Written exercise:
Copy the following lines exactly as they appear, character for character.
━━━━━━━━━━━━━━━━
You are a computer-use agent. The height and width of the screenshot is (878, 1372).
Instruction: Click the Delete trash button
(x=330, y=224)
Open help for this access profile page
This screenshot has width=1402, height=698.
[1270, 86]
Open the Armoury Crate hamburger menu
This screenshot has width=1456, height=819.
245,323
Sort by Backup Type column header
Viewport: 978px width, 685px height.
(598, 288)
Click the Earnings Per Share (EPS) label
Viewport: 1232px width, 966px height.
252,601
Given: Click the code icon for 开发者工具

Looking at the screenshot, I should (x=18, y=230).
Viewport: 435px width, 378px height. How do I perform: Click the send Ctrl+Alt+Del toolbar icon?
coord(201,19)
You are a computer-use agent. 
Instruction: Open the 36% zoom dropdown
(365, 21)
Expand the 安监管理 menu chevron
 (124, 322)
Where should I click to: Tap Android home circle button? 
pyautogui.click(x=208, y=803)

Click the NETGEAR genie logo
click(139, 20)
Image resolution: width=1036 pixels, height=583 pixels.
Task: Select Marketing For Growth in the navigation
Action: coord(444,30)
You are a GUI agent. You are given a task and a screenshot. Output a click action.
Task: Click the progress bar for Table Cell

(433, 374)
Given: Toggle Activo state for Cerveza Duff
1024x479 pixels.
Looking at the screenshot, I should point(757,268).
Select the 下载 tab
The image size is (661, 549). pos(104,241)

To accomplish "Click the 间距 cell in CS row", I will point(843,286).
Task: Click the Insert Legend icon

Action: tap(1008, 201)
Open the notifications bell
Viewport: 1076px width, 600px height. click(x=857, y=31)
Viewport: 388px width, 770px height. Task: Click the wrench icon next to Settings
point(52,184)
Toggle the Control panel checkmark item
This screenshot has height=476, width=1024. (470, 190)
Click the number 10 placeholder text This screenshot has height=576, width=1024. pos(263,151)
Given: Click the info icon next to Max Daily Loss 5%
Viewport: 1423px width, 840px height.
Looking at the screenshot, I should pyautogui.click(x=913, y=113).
━━━━━━━━━━━━━━━━
Response for this exercise:
You are a computer-use agent. The height and width of the screenshot is (878, 1372).
Instruction: Click the Delete trash button
(x=330, y=224)
Open help for this access profile page
This screenshot has width=1402, height=698.
[1270, 86]
Open the Armoury Crate hamburger menu
This screenshot has width=1456, height=819.
245,323
Sort by Backup Type column header
Viewport: 978px width, 685px height.
(598, 288)
Click the Earnings Per Share (EPS) label
Viewport: 1232px width, 966px height.
252,601
Given: Click the code icon for 开发者工具

Looking at the screenshot, I should (x=18, y=230).
Viewport: 435px width, 378px height. How do I perform: Click the send Ctrl+Alt+Del toolbar icon?
coord(201,19)
You are a computer-use agent. 
Instruction: Open the 36% zoom dropdown
(365, 21)
Expand the 安监管理 menu chevron
 (124, 322)
Where should I click to: Tap Android home circle button? 
pyautogui.click(x=208, y=803)

Click the NETGEAR genie logo
click(139, 20)
Image resolution: width=1036 pixels, height=583 pixels.
Task: Select Marketing For Growth in the navigation
Action: coord(444,30)
You are a GUI agent. You are given a task and a screenshot. Output a click action.
Task: Click the progress bar for Table Cell

(433, 374)
Given: Toggle Activo state for Cerveza Duff
1024x479 pixels.
Looking at the screenshot, I should point(757,268).
Select the 下载 tab
The image size is (661, 549). pos(104,241)

To accomplish "Click the 间距 cell in CS row", I will point(843,286).
Task: Click the Insert Legend icon

Action: tap(1008, 201)
Open the notifications bell
Viewport: 1076px width, 600px height. click(x=857, y=31)
Viewport: 388px width, 770px height. Task: Click the wrench icon next to Settings
point(52,184)
Toggle the Control panel checkmark item
This screenshot has height=476, width=1024. (470, 190)
Click the number 10 placeholder text This screenshot has height=576, width=1024. pos(263,151)
Given: Click the info icon next to Max Daily Loss 5%
Viewport: 1423px width, 840px height.
Looking at the screenshot, I should pyautogui.click(x=913, y=113).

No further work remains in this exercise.